Text

• • • •

Good info...I am glad I read this..

I finally got around to trying out a BFD to EQ my sub...which turned out pretty well...but when I do a measurement with my main I have a huge dip at around 130 that I had no clue what was causing it. This info probably explains it. I experimented with speaker distances and phase but the dip was always there.


----------



## mdrake (Jan 31, 2008)

John I can not thank you enough for that information!!!! It was VERY helpfu. I had forgotten the formula for calculating the wavelength, THANKS. The informaiton on how to track down the NULL was very well explained. THANKS AGAIN!!! :R

Matt


----------



## tonyvdb (Sep 5, 2007)

mdrake said:


> Does anyone know what mic comes with the Onkyo 805 and how accurate it is?
> 
> Matt


Thats a very good question Mike, I wonder if a person can use it with REW?

• • • •

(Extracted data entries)

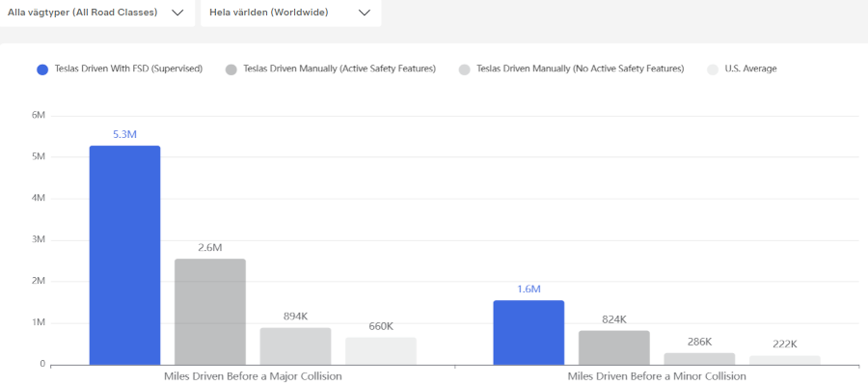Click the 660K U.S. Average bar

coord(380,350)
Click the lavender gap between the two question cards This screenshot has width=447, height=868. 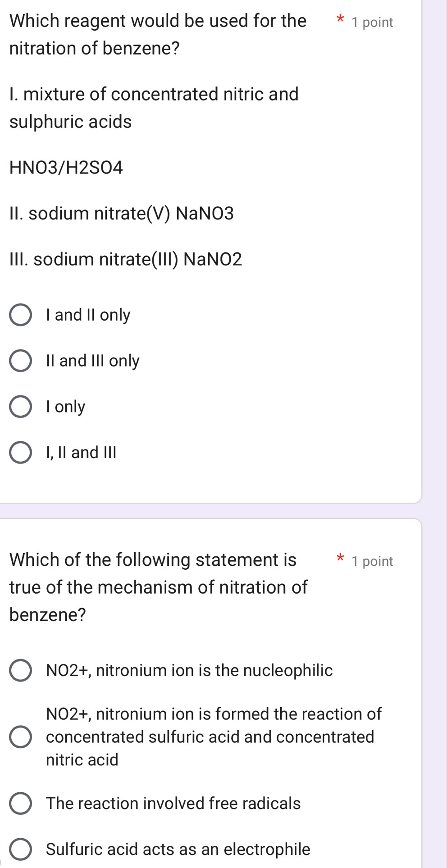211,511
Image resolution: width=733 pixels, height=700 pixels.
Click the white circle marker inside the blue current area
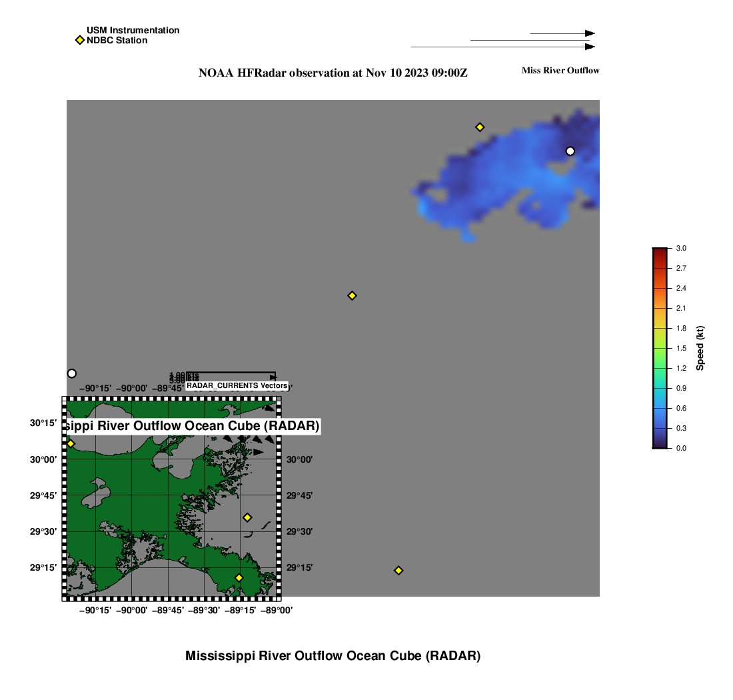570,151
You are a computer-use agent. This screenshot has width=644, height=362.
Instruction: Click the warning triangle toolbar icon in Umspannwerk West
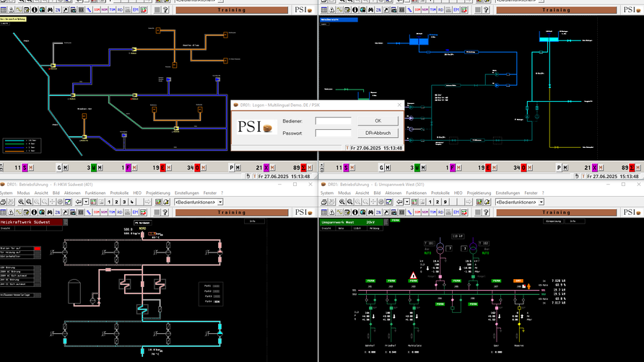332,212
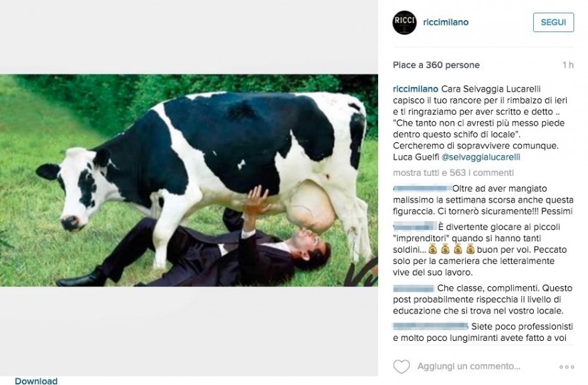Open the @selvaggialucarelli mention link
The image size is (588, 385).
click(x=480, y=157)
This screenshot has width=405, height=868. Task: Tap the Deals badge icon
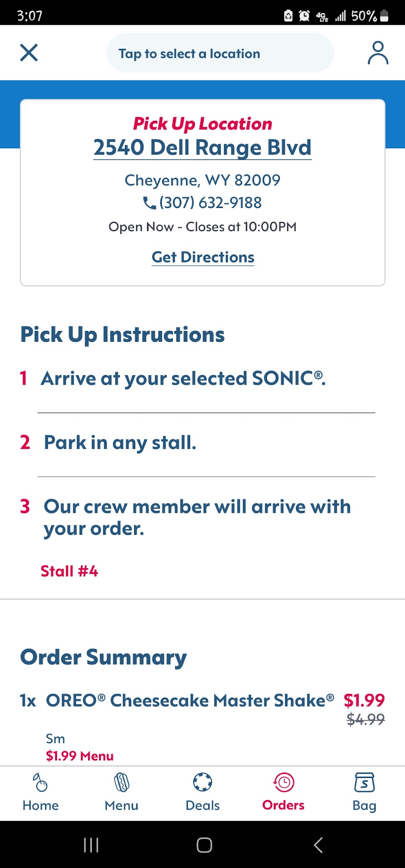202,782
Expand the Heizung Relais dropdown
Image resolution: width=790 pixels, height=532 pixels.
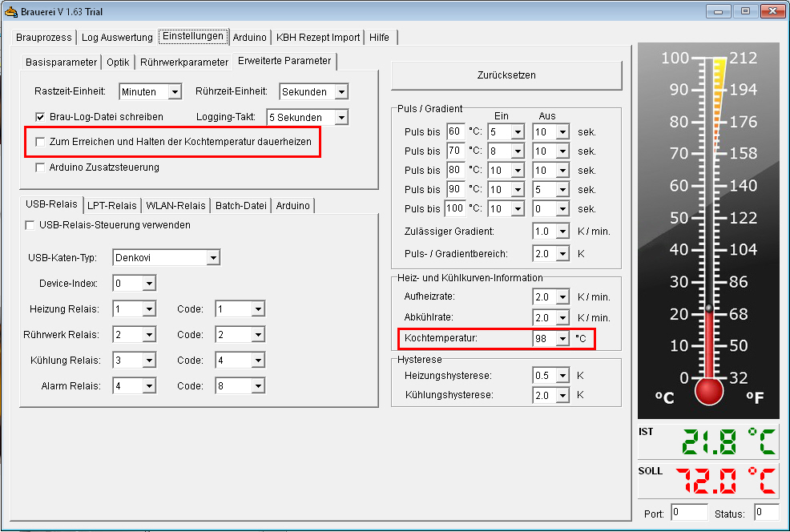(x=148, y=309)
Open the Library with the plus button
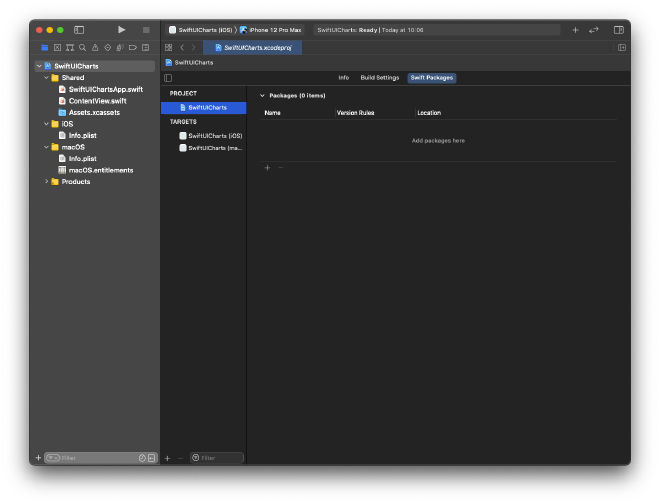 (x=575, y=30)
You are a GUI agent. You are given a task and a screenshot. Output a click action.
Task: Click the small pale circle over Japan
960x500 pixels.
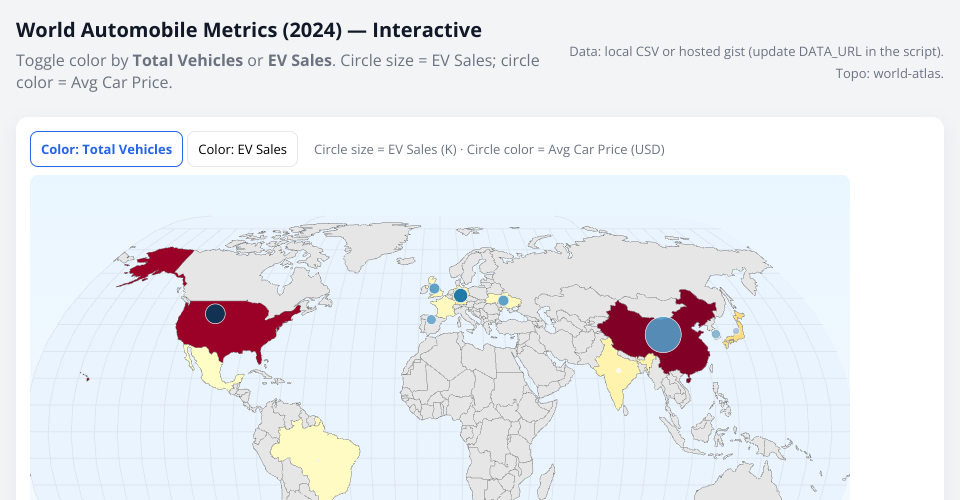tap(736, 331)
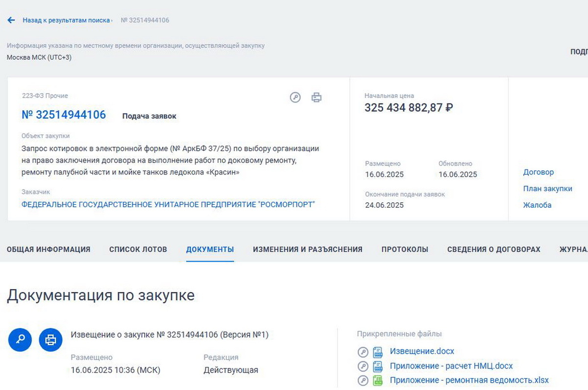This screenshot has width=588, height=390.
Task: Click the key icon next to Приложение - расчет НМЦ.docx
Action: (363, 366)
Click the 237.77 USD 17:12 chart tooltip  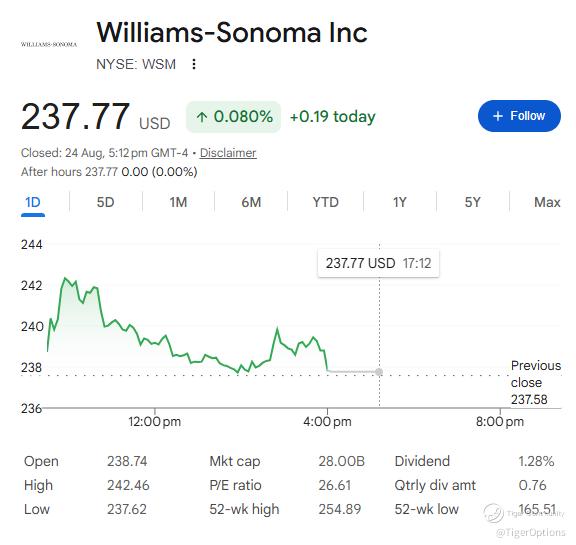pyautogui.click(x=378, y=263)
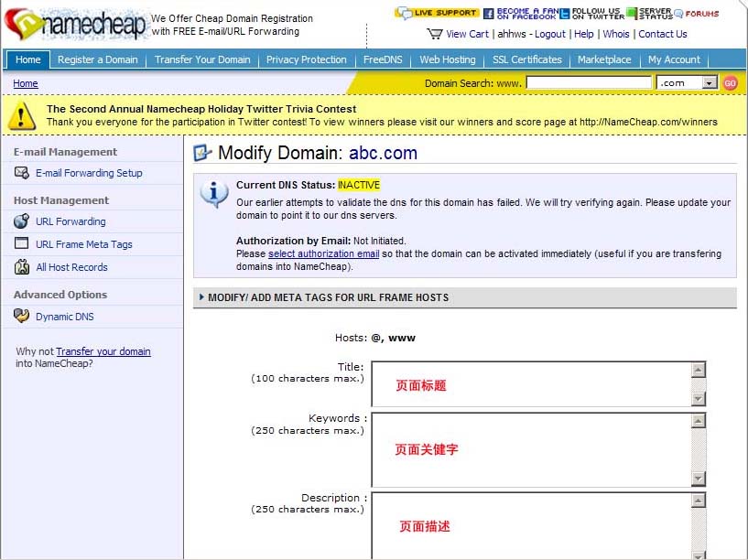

• • • •

Your tasks
**a)** List the product and program names mentioned in the forum thread.
**b)** In the forum thread, which formula does mdrake say he had forgotten?
**c)** Please return everything in the forum thread from "## tonyvdb (Sep" down to "it with REW?".

Per-task outputs
**a)**
BFD
Onkyo 805
REW

**b)** The formula for calculating the wavelength.

**c)**
## tonyvdb (Sep 5, 2007)

mdrake said:


> Does anyone know what mic comes with the Onkyo 805 and how accurate it is?
> 
> Matt


Thats a very good question Mike, I wonder if a person can use it with REW?